Overnight, Wall Street's main indexes ended lower on debt-ceiling concerns.

E-mini futures for the S&P 500 rose 0.38 percent, while Nasdaq futures spiked 1.4 percent higher in early Asian hours after Nvidia Corp forecast second-quarter revenue more than 50 percent above Wall Street estimates.

The semiconductor company said it was boosting supply to meet surging demand for its artificial-intelligence chips, which are used to power ChatGPT and many similar services.

European stocks were set for a higher open, with the Eurostoxx 50 futures up 0.14 percent, German DAX futures 0.16 percent higher and FTSE futures up 0.21 percent.

On the monetary policy front, Federal Reserve officials "generally agreed" last month that the need for further interest rate increases "had become less certain," according to minutes of the May 2-3 meeting when the benchmark rate was raised a quarter-percentage-point to 5.00 percent-5.25 percent. Several officials said that hike might be the last.
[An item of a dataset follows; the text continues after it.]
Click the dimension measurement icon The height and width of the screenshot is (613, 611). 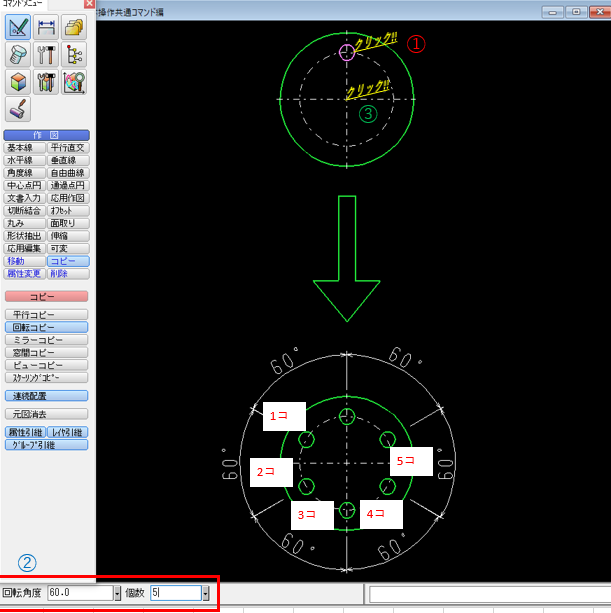46,28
Ray Attrill, head of FX strategy at National Australia Bank, said the minutes reflect the somewhat divided nature of much of the post-May meeting commentary from an array of Fed officials.
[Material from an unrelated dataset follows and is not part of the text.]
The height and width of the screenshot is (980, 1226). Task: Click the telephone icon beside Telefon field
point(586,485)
"Those advocating for the Fed to not be done at the current 5.0-5.25 percent do seem open to at least a pause in June," Attrill said.

Markets though are now pricing in 33.6 percent chance of a 25-basis-point hike in June, compared with 28 percent last week, according to CME FedWatch tool.

Treasury bills maturing around June 1, the so-called X-date when the government runs out of money, have been under pressure for weeks and came in for further selling, pushing yields on securities maturing on June 1 to 7.628 percent.

The two-year Treasury yield, which typically moves in step with interest rate expectations, was up 7 basis points at 4.413 percent.

In the currency market, the dollar index, which measures the US currency against six peers, rose 0.173 percent, touching a fresh two-month peak of 104.06.

The yen weakened 0.14 percent to 139.66 per dollar, while sterling was last trading at $1.234, down 0.19 percent on the day.

US crude fell 0.17 percent to $74.21 per barrel and Brent was at $78.32, down 0.05 percent on the day.